During C. elegans development the NSMs differentiate into pharyngeal neurosecretory motoneurons, their sisters, however, die shortly after they are born as a result of programmed cell death. Our results indicate that the death of the NSM sister cells is specified by the asymmetric expression of the cell-death activator gene
egl-1 (egl, egg laying defective), which codes for a BH3-only protein.
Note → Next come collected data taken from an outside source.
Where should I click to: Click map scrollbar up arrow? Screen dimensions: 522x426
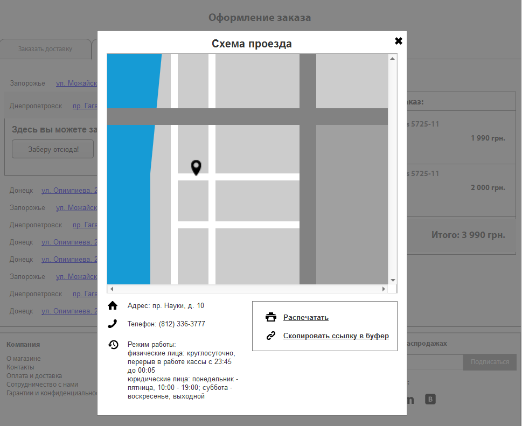393,59
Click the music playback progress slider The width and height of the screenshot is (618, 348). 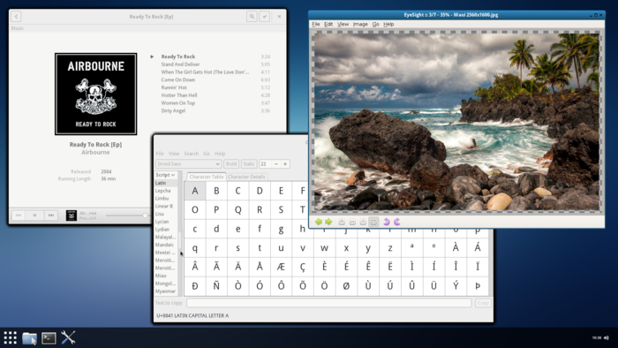click(x=126, y=216)
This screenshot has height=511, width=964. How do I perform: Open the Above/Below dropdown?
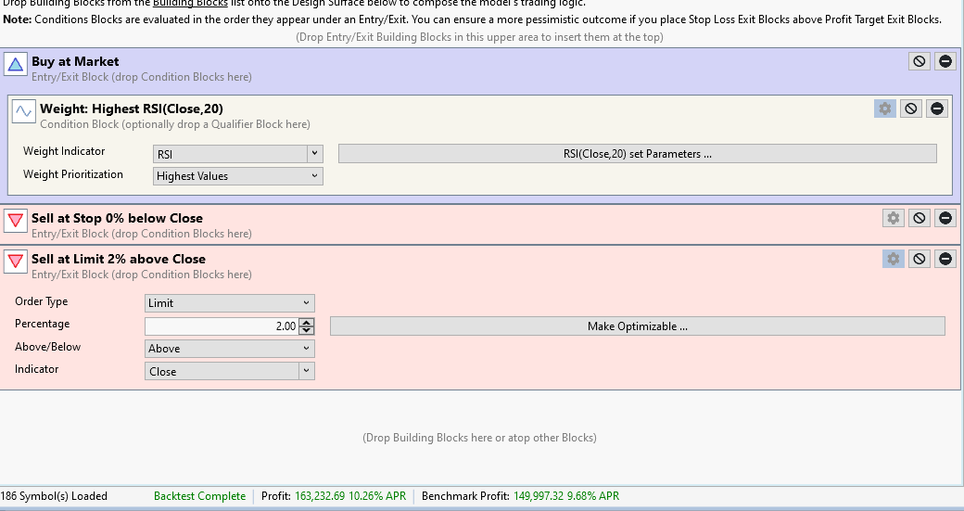(230, 349)
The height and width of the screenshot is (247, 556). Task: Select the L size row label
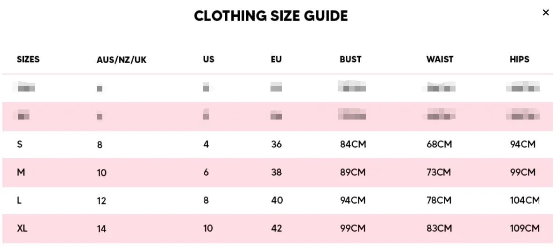tap(19, 200)
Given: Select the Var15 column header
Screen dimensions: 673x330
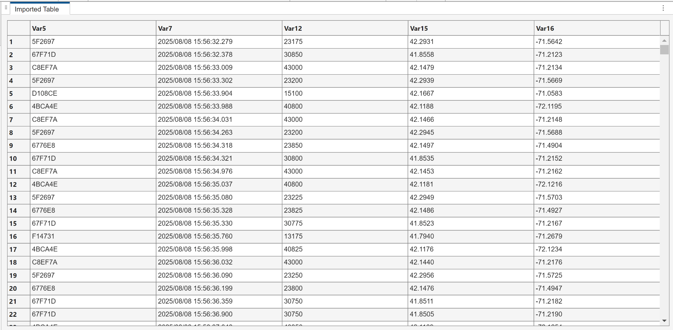Looking at the screenshot, I should pos(471,28).
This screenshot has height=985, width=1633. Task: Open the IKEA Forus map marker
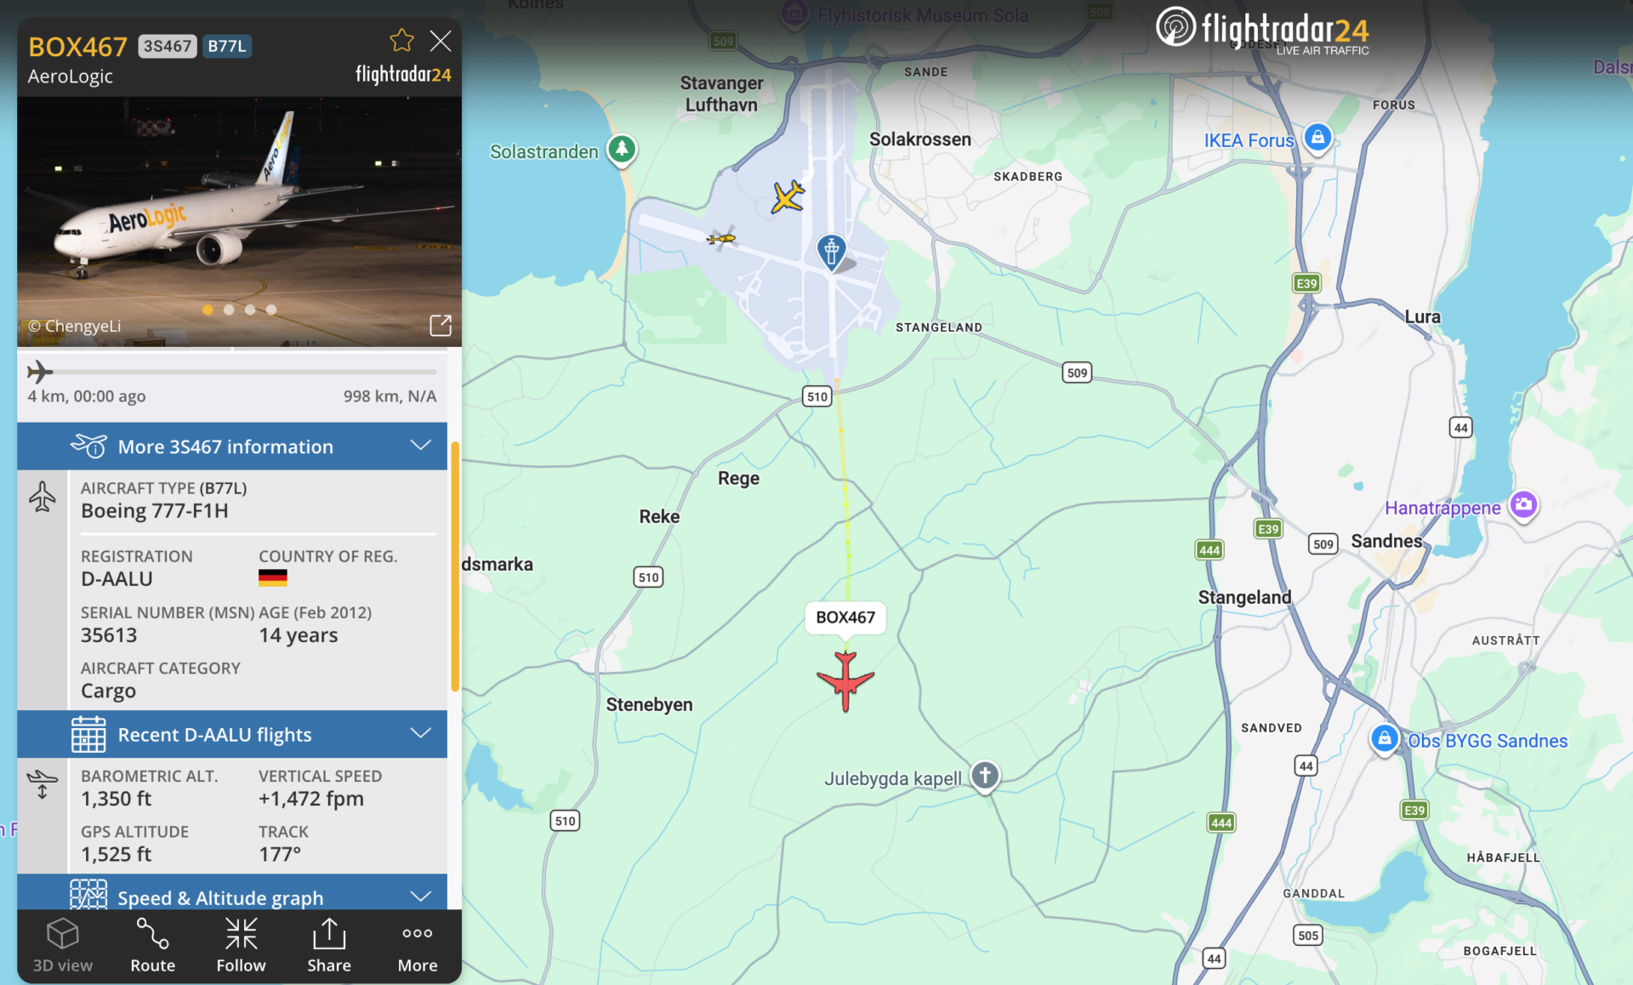point(1317,138)
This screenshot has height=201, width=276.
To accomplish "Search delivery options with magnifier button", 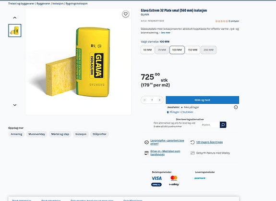I will [223, 125].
egl-1 is transcriptionally active in the NSM sister cells, which are destined to die, but not in the NSMs, which are destined to survive. We show that a weak loss-of-function mutation of the only C. elegans Daughterless-like bHLH-gene
hlh-2 (hlh, helix-loop-helix),
hlh-2(
bx108), causes specifically the NSM sister cells to survive with a low frequency. A similar phenotype can be observed in animals treated with dsRNA of the achaete-scute-like bHLH-gene
hlh-3 (
hlh-3(RNAi)). In addition,
hlh-3(RNAi) strongly enhances the NSM sister cell survival phenotype of
hlh-2(
bx108) mutants, suggesting that
hlh-2 and
hlh-3 act together to kill the NSM sister cells. A heterodimer composed of HLH-2 and HLH-3, HLH-2/HLH-3, can bind to four E-box motifs (the DNA binding sites for bHLH proteins) in the
egl-1 promoter in vitro, which are required for
egl-1 expression in the NSM sister cells in vivo. We therefore propose that HLH-2/HLH-3 acts as a direct activator of
egl-1 transcription. The death of the NSM sister cells can also be prevented by a gain-of-function mutation (gf) in
ces-1 (ces, cell-death specification), which is thought to cause overexpression of CES-1, a Snail-like transcription factor, in the NSM sister cells. We found that the
ces-1(gf) mutation blocks this cell-death event by repressing
egl-1 expression in the NSM sister cells. Furthermore, in vitro, CES-1 binds to four Snail-binding sites in the
egl-1 promoter, which overlap with the four E-box motifs, and the capability of CES-1 to repress
egl-1 expression in vivo is dependent on its ability to bind to these sites. We therefore suggest that in
ces-1(gf) animals the NSM sister cells survive because CES-1 prevents an activator of
egl-1 expression, most likely HLH-2/HLH-3, from binding to the
egl-1promoter.Finally, we have identified additional enhancers of the weak NSM sister cell survival phenotype in
hlh-2(
bx108) mutants. Their characterisation may elucidate new factors required for the specification of the NSM sister cell death and reveal the mechanisms involved in this process.